Data provided Start Marker

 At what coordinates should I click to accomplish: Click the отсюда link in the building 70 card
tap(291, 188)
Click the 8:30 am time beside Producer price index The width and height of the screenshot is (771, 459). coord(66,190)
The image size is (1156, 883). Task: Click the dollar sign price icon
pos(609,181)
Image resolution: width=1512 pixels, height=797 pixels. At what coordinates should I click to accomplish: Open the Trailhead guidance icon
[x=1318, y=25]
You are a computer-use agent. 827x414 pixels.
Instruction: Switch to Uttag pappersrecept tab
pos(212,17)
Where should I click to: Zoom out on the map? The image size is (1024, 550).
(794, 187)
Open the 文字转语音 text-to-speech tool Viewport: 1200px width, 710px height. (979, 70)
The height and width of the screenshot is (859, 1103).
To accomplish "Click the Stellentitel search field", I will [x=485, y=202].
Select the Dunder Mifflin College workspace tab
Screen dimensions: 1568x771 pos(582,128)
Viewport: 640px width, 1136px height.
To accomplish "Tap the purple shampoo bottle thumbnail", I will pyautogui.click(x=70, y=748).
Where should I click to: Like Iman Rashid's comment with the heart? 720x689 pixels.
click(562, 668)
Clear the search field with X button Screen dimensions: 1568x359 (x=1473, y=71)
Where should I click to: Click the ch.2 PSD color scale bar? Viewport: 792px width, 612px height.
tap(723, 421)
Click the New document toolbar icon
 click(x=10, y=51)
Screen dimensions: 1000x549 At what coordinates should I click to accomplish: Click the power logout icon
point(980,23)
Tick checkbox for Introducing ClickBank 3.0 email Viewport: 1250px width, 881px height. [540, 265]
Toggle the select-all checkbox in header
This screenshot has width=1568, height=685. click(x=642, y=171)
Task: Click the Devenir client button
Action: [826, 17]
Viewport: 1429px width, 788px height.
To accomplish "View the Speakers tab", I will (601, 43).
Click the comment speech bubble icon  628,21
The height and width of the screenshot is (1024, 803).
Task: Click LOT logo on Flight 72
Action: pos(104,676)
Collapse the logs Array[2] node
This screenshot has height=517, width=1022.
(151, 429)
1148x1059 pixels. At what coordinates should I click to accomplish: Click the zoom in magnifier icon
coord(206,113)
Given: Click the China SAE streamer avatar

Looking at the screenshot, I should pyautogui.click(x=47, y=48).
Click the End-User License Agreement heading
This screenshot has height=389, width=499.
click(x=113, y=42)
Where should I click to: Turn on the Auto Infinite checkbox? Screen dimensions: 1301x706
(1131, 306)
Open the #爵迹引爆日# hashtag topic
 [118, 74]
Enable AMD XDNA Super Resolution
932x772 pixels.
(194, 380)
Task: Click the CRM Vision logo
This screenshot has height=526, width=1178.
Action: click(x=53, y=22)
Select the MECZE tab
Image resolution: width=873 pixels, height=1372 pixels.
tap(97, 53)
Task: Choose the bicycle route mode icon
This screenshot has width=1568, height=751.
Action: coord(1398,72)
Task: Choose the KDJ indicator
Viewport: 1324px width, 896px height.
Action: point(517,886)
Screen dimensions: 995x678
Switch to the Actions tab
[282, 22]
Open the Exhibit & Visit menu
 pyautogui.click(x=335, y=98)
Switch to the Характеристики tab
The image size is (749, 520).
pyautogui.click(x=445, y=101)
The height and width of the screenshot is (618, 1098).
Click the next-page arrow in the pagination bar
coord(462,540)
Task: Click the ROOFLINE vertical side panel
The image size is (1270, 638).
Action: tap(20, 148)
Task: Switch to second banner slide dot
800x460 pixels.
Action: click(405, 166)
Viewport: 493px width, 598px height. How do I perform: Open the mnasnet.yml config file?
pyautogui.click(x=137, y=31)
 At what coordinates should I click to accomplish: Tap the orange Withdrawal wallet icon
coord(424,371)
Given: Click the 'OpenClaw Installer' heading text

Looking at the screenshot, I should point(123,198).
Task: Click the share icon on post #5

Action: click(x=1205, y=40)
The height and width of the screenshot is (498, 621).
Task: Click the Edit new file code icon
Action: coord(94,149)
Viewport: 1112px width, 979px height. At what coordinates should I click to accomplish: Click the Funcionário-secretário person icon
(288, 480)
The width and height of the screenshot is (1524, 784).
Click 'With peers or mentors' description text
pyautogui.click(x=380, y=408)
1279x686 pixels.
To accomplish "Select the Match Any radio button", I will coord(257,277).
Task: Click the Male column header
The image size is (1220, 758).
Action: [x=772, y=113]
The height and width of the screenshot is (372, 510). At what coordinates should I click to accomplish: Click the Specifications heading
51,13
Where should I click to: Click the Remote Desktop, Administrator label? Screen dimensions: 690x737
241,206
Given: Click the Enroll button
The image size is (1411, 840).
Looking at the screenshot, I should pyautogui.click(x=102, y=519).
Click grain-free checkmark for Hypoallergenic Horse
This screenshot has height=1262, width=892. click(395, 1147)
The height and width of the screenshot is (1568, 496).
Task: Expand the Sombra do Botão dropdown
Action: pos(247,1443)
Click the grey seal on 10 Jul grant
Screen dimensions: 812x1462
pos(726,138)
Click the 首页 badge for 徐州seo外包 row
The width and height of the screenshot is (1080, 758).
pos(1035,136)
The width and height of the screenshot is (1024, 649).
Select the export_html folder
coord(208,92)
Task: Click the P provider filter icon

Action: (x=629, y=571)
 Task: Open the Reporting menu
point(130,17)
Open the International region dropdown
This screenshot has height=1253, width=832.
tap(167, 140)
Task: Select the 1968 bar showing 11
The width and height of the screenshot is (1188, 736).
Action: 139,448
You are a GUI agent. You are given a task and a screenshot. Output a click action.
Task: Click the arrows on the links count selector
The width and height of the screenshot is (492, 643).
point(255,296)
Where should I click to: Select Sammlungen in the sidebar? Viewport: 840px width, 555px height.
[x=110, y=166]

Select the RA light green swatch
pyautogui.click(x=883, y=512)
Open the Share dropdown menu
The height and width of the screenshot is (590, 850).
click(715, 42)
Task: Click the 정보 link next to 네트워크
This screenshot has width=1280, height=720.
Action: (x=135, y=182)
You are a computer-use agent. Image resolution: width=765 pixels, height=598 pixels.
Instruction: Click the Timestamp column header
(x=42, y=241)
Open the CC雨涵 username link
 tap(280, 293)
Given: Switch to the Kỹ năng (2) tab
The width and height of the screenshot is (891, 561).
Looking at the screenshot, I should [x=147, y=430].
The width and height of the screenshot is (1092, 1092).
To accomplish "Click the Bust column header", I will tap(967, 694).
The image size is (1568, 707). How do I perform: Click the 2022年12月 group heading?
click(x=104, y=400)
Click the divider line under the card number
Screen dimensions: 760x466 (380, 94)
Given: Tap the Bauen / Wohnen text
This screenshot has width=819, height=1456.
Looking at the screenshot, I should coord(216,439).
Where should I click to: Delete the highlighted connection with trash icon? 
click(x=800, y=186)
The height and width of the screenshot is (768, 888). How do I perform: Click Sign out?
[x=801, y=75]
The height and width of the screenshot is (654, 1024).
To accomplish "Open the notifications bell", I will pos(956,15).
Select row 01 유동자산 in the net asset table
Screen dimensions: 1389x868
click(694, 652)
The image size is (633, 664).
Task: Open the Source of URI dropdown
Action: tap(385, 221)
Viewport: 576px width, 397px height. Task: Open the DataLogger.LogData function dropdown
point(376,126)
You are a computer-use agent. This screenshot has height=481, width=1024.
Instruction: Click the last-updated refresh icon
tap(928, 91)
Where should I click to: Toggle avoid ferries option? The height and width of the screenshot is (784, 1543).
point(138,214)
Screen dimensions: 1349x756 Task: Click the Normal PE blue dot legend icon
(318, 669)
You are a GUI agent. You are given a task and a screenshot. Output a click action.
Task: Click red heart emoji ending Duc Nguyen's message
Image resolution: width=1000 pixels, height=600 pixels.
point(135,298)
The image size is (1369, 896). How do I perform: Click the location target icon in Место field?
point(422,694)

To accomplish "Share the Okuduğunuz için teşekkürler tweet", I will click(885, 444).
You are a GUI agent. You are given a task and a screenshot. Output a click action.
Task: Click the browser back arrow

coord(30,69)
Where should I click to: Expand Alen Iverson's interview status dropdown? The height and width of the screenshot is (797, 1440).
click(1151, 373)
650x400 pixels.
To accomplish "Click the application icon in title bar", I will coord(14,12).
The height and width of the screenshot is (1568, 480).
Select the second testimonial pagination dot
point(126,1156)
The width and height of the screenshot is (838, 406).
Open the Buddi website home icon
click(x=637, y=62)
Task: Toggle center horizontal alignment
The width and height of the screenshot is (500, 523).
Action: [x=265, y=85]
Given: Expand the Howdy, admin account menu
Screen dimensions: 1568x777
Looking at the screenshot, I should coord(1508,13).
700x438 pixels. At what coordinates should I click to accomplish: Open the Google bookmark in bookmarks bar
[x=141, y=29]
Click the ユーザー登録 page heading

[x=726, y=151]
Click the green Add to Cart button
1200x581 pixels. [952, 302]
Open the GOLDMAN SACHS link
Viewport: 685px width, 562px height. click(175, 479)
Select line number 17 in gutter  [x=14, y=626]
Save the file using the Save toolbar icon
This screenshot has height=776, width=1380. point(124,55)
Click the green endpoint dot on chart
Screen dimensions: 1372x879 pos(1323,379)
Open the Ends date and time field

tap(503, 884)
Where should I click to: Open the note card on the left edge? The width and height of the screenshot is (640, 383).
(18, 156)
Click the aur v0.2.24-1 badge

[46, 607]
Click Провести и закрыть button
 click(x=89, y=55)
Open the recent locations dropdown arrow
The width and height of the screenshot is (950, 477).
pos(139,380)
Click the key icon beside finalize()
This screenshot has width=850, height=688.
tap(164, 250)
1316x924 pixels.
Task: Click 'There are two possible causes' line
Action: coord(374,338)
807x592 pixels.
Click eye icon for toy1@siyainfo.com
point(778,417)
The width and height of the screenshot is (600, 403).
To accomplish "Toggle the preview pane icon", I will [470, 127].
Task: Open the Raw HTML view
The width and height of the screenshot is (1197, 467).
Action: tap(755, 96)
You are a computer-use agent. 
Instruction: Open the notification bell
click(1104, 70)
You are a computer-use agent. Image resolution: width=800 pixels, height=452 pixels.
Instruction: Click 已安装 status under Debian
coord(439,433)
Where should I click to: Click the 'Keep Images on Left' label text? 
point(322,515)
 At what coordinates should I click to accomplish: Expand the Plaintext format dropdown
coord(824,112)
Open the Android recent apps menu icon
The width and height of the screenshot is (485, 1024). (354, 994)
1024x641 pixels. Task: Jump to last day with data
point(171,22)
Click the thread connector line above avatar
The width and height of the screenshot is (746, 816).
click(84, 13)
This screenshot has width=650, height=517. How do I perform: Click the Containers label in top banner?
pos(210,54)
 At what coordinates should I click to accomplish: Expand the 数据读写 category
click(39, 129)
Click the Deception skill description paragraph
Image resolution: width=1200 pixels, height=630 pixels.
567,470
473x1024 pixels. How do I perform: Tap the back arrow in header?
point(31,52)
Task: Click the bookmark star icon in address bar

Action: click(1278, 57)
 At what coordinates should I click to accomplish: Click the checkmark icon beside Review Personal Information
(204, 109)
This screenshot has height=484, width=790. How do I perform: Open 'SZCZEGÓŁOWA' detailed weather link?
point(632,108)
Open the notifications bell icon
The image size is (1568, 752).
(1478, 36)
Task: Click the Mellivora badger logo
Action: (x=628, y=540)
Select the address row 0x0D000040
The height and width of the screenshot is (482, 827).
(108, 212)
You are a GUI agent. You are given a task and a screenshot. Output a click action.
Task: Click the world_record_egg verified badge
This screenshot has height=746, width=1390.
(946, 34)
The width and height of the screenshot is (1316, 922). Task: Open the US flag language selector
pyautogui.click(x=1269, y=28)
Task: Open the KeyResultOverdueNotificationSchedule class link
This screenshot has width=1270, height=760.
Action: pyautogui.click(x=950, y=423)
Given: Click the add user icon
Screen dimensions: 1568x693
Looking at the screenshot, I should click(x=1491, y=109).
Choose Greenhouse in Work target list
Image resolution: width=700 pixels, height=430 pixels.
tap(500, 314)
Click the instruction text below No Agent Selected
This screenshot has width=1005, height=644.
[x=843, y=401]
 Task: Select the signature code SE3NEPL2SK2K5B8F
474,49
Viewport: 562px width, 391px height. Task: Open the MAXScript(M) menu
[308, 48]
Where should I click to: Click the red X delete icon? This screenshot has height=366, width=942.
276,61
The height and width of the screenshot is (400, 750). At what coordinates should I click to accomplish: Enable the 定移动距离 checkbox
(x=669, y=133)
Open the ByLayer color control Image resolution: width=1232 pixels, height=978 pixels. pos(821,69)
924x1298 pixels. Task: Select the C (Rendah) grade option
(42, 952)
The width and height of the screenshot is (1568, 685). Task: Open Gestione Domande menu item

Data provided End Marker

● **Directions**: Your answer must consist of every line from the listing that holds the string "will".

● **Solution**:
To accomplish "Click the Stellentitel search field", I will [x=485, y=202].
To accomplish "Tap the purple shampoo bottle thumbnail", I will pyautogui.click(x=70, y=748).
To accomplish "View the Speakers tab", I will (601, 43).
To accomplish "Select the Match Any radio button", I will coord(257,277).
To accomplish "Click the Bust column header", I will tap(967, 694).
To accomplish "Open the notifications bell", I will pos(956,15).
To accomplish "Share the Okuduğunuz için teşekkürler tweet", I will click(885, 444).
To accomplish "Click the application icon in title bar", I will coord(14,12).
To accomplish "Toggle the preview pane icon", I will [470, 127].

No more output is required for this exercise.